▶ AIM OF THE EXERCISE
In the listing that follows, count the lines that include "search", and answer with the total alone.

▶ LISTED ENTRIES
#####
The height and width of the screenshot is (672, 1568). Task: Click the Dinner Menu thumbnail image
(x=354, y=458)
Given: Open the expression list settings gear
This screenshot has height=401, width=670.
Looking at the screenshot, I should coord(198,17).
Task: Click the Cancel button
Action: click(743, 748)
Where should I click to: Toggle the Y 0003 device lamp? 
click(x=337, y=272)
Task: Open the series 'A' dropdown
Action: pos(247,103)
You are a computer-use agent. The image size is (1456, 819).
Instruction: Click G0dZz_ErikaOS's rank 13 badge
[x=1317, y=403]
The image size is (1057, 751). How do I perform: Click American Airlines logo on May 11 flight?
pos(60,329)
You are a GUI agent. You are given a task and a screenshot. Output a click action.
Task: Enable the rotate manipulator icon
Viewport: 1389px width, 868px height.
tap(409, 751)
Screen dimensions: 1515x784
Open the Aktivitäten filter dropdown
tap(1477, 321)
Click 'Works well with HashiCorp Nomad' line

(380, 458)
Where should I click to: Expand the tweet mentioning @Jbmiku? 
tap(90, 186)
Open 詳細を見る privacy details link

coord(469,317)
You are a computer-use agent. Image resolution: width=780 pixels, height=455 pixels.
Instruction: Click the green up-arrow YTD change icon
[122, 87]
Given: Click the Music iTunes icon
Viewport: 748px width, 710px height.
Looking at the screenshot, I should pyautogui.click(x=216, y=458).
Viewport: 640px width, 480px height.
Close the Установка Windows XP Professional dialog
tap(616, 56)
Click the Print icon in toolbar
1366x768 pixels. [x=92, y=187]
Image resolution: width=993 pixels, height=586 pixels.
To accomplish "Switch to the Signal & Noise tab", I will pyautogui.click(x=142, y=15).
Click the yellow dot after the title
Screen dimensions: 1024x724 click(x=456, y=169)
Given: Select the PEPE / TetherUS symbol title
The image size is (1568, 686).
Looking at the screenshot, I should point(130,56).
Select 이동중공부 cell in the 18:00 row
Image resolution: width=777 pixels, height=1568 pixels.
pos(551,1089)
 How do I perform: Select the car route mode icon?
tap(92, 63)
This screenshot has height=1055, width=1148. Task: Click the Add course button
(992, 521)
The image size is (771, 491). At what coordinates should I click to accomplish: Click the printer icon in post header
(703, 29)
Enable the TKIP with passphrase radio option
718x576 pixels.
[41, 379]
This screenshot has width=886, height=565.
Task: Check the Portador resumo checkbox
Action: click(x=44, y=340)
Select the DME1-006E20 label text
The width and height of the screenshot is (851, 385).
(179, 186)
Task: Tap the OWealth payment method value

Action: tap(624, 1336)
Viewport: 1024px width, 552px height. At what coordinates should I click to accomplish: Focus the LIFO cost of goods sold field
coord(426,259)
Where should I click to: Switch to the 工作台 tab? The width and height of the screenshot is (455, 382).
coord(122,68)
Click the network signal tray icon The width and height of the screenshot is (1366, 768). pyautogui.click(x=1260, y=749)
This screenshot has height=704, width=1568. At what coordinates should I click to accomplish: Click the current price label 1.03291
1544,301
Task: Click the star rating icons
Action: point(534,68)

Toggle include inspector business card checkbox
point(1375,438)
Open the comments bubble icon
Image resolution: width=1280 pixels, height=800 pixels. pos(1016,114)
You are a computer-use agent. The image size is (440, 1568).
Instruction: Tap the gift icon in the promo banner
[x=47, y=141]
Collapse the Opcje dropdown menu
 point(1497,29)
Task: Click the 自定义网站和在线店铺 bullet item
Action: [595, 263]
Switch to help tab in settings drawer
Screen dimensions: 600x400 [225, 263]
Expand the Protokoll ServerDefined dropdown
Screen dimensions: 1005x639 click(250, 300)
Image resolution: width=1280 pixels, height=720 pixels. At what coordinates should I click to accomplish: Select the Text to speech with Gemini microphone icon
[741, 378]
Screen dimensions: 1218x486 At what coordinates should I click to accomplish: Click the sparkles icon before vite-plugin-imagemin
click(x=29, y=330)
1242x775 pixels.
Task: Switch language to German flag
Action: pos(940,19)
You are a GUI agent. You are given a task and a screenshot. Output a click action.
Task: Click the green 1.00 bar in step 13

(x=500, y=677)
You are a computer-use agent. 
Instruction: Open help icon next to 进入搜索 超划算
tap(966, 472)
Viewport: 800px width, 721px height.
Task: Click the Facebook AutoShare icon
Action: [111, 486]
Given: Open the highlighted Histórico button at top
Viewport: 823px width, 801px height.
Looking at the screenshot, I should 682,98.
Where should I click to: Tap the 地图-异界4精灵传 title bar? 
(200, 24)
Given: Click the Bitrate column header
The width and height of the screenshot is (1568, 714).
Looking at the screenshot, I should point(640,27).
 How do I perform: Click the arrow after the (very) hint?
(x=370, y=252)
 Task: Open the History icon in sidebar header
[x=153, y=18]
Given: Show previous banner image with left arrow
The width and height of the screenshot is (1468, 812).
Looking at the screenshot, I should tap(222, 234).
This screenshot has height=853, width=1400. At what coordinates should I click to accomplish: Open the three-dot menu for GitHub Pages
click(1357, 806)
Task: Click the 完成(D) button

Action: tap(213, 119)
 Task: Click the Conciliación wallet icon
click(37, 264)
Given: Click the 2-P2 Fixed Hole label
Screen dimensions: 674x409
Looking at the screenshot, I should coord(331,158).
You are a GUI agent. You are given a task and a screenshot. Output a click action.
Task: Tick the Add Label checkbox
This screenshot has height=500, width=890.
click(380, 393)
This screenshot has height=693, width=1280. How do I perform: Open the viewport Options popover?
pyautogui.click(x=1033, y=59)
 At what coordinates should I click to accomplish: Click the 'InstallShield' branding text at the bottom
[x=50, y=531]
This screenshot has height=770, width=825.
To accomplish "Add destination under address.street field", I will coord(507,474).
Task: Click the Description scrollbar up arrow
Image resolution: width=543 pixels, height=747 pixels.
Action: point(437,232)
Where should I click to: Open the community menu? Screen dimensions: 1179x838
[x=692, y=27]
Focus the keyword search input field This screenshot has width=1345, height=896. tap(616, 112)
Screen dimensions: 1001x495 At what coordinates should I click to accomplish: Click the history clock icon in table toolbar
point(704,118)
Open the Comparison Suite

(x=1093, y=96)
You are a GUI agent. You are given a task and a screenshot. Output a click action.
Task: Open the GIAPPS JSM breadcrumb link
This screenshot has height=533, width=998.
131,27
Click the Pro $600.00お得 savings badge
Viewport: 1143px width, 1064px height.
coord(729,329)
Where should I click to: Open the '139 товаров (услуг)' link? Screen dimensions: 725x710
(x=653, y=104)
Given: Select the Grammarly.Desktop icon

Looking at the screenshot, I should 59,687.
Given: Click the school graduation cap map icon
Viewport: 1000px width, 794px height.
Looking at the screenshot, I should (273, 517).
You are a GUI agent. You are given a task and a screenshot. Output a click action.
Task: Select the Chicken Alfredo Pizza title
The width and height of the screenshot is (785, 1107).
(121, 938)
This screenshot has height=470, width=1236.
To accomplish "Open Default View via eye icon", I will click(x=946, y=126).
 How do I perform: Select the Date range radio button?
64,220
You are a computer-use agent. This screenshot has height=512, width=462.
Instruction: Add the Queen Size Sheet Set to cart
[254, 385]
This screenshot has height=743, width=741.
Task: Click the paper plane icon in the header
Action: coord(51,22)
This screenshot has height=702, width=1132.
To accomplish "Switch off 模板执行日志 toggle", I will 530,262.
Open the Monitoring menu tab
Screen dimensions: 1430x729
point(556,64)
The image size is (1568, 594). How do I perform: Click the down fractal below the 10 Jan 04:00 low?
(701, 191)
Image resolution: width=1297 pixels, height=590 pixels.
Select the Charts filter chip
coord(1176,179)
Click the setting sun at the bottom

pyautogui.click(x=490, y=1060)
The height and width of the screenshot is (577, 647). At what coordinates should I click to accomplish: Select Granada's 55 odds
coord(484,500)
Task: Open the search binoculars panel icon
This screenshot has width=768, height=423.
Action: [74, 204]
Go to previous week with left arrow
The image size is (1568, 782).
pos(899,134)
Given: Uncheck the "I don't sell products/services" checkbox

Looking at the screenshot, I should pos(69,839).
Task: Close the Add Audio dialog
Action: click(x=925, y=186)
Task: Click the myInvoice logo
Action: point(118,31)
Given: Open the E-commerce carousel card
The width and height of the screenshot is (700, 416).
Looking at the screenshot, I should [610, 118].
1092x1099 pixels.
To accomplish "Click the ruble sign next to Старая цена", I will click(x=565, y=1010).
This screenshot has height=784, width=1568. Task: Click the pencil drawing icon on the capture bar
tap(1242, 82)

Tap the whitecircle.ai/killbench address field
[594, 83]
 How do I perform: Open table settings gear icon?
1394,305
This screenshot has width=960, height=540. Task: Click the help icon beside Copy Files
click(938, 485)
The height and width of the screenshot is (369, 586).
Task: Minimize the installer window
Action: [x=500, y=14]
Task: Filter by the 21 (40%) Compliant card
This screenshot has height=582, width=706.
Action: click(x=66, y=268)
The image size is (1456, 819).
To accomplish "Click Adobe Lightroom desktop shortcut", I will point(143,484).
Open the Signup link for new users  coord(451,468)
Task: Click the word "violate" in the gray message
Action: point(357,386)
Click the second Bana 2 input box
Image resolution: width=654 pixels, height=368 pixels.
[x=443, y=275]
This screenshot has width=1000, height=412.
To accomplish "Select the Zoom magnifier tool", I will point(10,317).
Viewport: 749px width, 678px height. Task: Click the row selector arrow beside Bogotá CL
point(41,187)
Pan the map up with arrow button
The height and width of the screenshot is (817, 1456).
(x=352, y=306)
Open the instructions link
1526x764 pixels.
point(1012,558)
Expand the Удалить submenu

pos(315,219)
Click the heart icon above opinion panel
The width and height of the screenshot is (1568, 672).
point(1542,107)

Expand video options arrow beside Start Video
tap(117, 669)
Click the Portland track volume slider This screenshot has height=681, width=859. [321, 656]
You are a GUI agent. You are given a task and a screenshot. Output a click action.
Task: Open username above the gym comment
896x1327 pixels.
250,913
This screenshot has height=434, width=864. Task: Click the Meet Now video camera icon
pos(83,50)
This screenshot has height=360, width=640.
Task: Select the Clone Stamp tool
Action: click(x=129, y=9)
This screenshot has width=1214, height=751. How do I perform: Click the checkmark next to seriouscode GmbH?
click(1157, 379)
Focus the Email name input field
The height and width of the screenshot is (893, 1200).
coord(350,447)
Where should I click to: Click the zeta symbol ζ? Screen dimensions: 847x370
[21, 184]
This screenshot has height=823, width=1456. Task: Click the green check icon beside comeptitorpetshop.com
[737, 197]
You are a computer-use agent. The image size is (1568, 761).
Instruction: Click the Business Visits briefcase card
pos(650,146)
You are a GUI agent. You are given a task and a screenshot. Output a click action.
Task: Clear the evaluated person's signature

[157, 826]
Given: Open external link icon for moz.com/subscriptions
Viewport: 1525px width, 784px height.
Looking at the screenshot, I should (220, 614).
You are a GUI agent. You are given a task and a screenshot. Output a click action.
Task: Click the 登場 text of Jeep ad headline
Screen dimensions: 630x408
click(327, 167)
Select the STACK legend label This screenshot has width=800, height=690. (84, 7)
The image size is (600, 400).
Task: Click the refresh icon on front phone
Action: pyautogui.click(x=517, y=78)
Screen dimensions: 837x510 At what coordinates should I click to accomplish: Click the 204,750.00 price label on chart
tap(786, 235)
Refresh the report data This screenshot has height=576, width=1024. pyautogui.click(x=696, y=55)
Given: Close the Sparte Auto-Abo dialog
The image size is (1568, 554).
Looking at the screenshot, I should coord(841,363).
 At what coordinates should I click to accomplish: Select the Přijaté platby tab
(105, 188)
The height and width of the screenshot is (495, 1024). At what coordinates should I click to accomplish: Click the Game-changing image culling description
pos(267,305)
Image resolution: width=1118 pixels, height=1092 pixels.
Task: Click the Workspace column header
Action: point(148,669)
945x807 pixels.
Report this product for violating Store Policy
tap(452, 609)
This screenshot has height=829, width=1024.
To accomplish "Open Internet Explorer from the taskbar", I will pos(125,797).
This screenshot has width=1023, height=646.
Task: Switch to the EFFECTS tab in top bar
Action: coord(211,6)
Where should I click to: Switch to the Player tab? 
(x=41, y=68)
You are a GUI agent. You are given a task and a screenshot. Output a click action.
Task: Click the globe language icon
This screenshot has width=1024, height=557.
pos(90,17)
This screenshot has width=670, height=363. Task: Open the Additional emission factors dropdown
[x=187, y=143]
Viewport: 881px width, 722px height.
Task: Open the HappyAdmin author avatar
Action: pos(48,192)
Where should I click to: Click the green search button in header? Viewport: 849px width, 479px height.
#####
▶ OUTPUT OF THE TASK
3